Take care with the ambien?
It's something I am having probs with too - sleep - but I have made a decision not to use anything artificial in the way of chemicals to help ..........maybe I am mad - maybe I will get desperate for sleep - who knows? But for now - I am really going to try to ride this thing out without pills.
Generally I find that once I am up, showered and on my way of a day - then the old biological rhythms kick in and I just get on with it............ fatigue dosent really seem to worry me. For now - that is! For me - it helps to be busy. My worst times are when I am doing nothing............. then I feel all the "pain" of withdrawal..........so I am trying to keep busy. At night - I no longer stress - but am happy enough to lie there - at least I am warm and dry - I'm not cold, wet and hungry and on the streets in these long dark nights.
Chin up - free - its nearly over.

Hey Bonesy - your position sounds so like so many people in here - you can do this............ you are doing it!! Me too - and I am finding that tapering is OK - not a great deal of fun - but doable. I am down to the equivalent of 7 vicodin from original of about 12 per day............... in the space of 2 weeks.................. and hope to be off completely in a few weeks.

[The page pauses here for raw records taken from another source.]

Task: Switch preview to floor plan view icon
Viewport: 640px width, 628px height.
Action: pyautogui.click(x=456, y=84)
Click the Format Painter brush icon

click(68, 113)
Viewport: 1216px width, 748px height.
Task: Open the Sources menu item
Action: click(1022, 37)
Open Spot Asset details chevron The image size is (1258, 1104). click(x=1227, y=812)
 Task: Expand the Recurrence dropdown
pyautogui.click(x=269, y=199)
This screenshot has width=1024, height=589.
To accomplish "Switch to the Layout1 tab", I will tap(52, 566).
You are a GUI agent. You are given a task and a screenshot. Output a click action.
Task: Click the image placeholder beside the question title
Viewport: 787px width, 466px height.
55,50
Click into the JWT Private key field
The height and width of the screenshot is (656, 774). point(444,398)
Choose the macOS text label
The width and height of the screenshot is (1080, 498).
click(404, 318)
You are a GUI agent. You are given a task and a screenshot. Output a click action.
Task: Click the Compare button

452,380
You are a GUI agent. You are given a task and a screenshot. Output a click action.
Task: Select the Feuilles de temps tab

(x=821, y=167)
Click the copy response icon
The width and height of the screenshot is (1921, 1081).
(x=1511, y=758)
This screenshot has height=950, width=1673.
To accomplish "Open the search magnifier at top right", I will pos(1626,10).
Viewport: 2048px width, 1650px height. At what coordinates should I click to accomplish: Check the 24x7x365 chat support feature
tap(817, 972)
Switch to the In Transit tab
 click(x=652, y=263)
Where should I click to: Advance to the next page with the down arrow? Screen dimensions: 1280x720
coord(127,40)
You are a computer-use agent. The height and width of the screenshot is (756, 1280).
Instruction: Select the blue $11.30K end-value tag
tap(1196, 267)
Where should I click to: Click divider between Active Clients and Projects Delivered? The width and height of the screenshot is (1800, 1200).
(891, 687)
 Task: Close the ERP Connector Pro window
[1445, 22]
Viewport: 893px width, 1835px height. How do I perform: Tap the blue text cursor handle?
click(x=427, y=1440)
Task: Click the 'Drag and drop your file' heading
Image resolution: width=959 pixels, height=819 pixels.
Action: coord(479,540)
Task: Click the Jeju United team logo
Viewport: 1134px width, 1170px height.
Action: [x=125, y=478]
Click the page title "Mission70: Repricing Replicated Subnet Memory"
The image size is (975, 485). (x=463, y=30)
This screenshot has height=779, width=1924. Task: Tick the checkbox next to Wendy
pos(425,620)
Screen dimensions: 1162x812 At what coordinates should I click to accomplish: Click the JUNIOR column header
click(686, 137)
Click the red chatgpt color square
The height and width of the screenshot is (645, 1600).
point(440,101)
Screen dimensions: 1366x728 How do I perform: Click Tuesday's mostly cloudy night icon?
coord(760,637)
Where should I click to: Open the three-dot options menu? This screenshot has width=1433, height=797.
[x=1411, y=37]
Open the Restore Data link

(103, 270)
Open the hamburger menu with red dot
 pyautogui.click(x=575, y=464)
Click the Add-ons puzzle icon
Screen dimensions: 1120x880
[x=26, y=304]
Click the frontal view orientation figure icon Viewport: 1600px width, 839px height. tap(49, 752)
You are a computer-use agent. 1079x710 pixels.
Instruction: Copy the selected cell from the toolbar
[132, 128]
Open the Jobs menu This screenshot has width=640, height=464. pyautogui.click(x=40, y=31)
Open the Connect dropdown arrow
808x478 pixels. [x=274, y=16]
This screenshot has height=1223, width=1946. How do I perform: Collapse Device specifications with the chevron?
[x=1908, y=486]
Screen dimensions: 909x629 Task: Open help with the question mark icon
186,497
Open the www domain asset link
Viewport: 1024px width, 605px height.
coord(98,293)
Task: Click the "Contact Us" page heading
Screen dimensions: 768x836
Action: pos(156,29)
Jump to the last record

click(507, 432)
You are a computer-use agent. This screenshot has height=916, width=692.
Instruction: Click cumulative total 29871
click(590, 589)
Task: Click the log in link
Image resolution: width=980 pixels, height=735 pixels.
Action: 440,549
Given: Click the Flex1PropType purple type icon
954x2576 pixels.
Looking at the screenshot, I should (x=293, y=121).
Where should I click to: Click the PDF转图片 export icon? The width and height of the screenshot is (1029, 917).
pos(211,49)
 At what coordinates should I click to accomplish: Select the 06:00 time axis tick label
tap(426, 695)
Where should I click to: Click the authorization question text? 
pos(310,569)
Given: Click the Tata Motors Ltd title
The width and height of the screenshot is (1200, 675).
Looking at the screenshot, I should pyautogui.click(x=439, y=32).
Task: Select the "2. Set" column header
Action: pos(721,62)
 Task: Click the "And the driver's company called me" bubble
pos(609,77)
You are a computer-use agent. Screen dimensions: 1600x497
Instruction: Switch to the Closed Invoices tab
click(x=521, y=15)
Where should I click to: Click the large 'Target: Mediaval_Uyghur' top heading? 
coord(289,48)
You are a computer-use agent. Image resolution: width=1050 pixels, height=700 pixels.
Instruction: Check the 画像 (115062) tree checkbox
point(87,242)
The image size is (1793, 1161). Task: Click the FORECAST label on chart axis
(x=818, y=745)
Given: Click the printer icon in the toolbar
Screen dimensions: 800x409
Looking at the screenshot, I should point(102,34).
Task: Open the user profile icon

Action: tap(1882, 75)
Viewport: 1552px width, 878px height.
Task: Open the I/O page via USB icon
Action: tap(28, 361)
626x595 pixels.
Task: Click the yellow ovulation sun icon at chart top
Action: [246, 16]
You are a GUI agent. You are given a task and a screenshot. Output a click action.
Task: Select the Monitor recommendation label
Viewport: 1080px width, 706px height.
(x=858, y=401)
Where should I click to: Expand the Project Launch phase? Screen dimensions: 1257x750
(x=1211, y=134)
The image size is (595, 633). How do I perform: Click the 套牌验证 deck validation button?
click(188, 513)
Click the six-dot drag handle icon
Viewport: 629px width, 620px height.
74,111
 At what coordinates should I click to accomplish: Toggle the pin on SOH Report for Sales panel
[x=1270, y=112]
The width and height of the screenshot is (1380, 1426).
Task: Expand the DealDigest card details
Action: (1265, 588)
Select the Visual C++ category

Free is heading up the charge here - we are right behind him??

Agent - great to have someone else along side too!! Seriously though Agent - you are going by way of c/t? All power to you. Its hard - but will be over so soon? If you find its too much - then maybe you could get some more hydro for a taper. Free has done a fast taper - mine is slower - so you can do what is best for you? Keep posting..........keep close?



Sheat - how are you today?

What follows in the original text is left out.